2002年にも同じ展覧会名で、別のギャラリーにて個展を行っているが、今回はさらに作品を洗練させたものになっている。
展覧会名の通り、テーマは「メッセージ」「コード」である。
鏡や窓、カンバスに刻まれる幾多もの文字。文字とは言え、それは何語でもない。
ガラス盤や鏡、カンバスに打ち付けられたように並ぶくさび文字のようないびつな四角形や、白いキャンバスに綴られたささくれた白い糸の一刺し一刺しが、何かのメッセージを持ったコードのように見える。
カンバスを使った作品のいくつかには、その文字の下に、動くのがもどかしげな蟻が描かれている。
文字、メッセージ、コミュニケーション、文字を綴った人の内側にあるもどかしい思い、疎通のつまづきを表現しているように見える。

チャ・ソリム「mirror-code」
作家がひと針ひと針、キャンバスに「文字」「メッセージ」を縫っていく作業をを淡々と映した映像作品「creation」も、ギャラリーの階段を上ったスペースに投影されている。

厚い布に、横文字で手紙を書くように綴られる白い糸。
淡々とその布と糸が擦れる音が響く。
たまに、鼓動のような音と、子供の笑い声が響く。
ギャラリーには作家本人もおられた。彼女は妊娠中で、大きなお腹を抱えて在廊されている。
それで、映像作品に鼓動のような音と、子供の笑い声が響いた理由がわかった。
あれは、今お腹の中で育ちつつある子供の胎動であり、彼女が綴ったのは、その子に向けた手紙だったのだ。
内なる他者にどんな思いを抱き、どんな手紙を綴ったのか完全なる他者であるわれわれにはわからない。
ただ、想いがあることだけはうかがえるのだ。
当時の展覧会の様子は、チャ・ソリムのウェブページにアップされた映像で見ることができる。
この映像には、作家の言葉がこのように綴られている。
出産を前にして準備することとなった今回の展示は、私に生命の意味を今一度取り戻させた。

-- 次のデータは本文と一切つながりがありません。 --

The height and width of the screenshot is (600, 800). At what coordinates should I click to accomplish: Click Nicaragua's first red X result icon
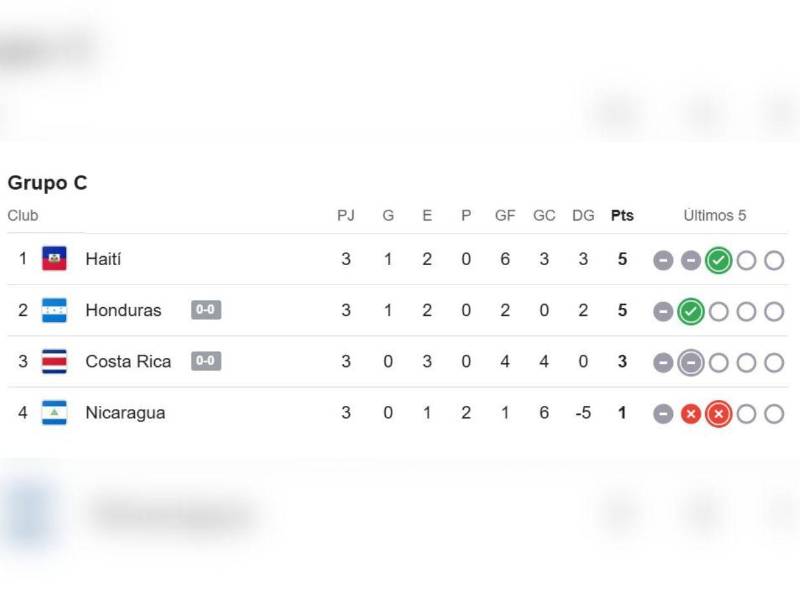690,412
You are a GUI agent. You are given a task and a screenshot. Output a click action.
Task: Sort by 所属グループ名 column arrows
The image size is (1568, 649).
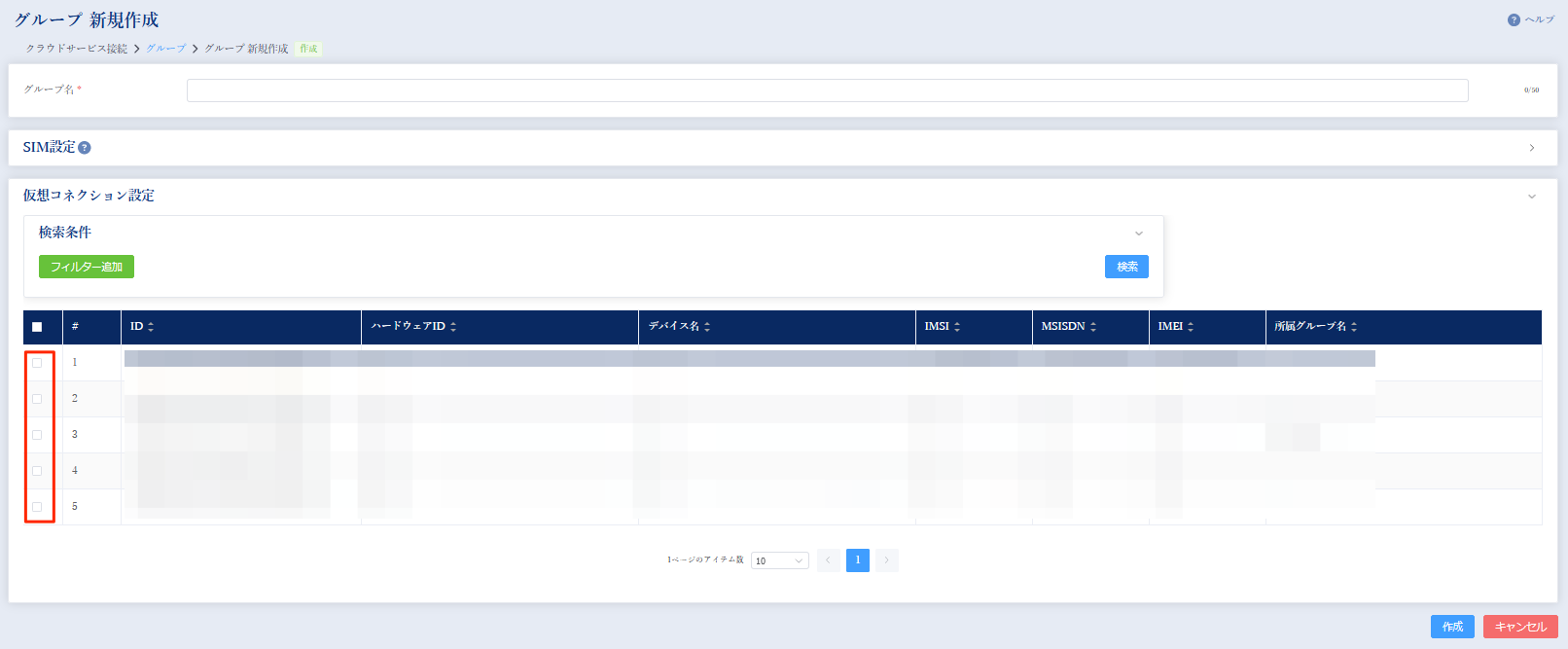pos(1354,327)
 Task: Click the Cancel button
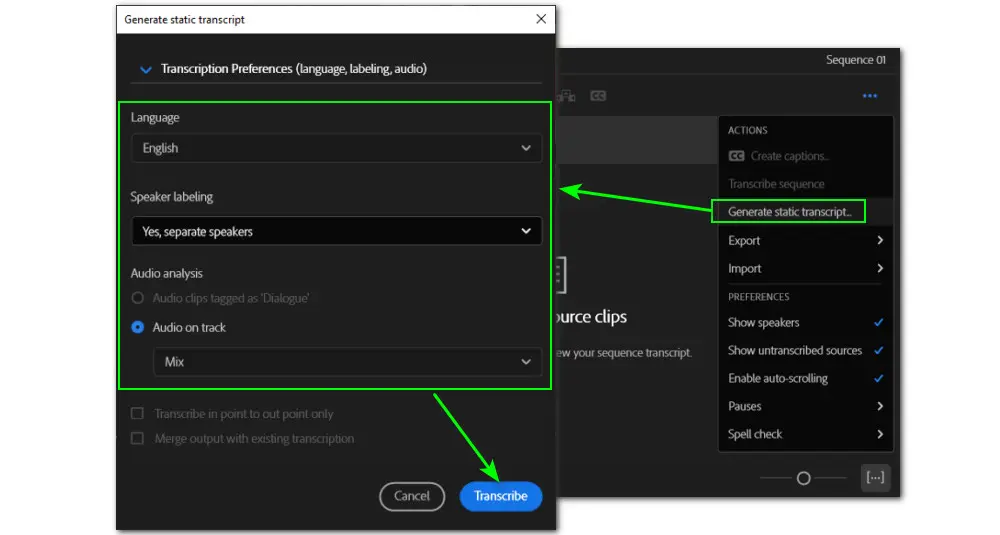(x=412, y=496)
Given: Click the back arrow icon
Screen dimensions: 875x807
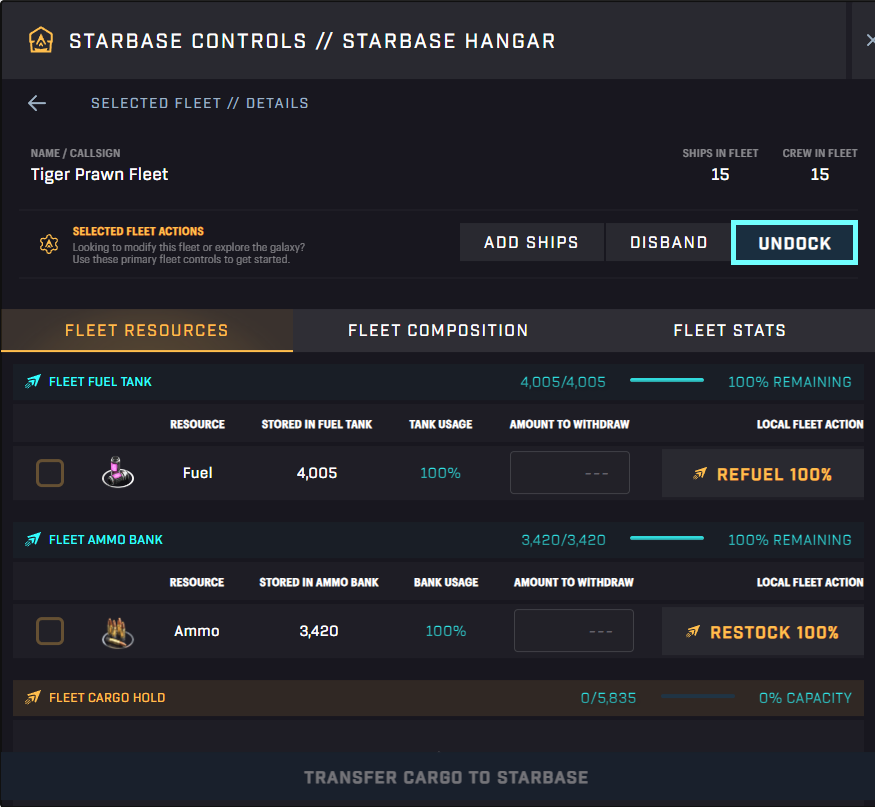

こうした気持ちを背景に制作ができる機会を与えてもらった。
ビデオ作品からは、よりこうした状況の背景についてうかがうことができる。
胎児の心臓の拍動音を使うことで、反復性と規則性をもつ根源的な音を提示している。
私に浮かぶ文章のイメージは、私たちが求める共同のコードの姿であり、それは神のメッセージとも似ていた。
行為を続ける自分の姿は、対象に投入、あるいは投射されている小さな蟻の姿となり、文章のイメージを作り続けていく。
それは巨大なメッセージと疎通を求める人間の姿を、抽象的な形態と具体的な現象、複雑性と単純性などの形で、ひとつの画面の中に表そうとした。
展覧会原題:message & code
2019.8.24 再編集
後注:
*1:pkmギャラリーは、所属アーティストの活躍もあってその後順調に成長を続け、2008年清潭洞に2号店となるpkmトリニティギャラリーをオープンし、また2015年には6200平方フィートという巨大な敷地を得て、三清洞に移転している。
*2:サルビア茶房は、オルタナティブスペースプルと共に最後まで仁寺洞に残った実験的アートスペースであったが、当地の観光地化に追われ、現在はproject space サルビアとして景福宮の西側へ移転している。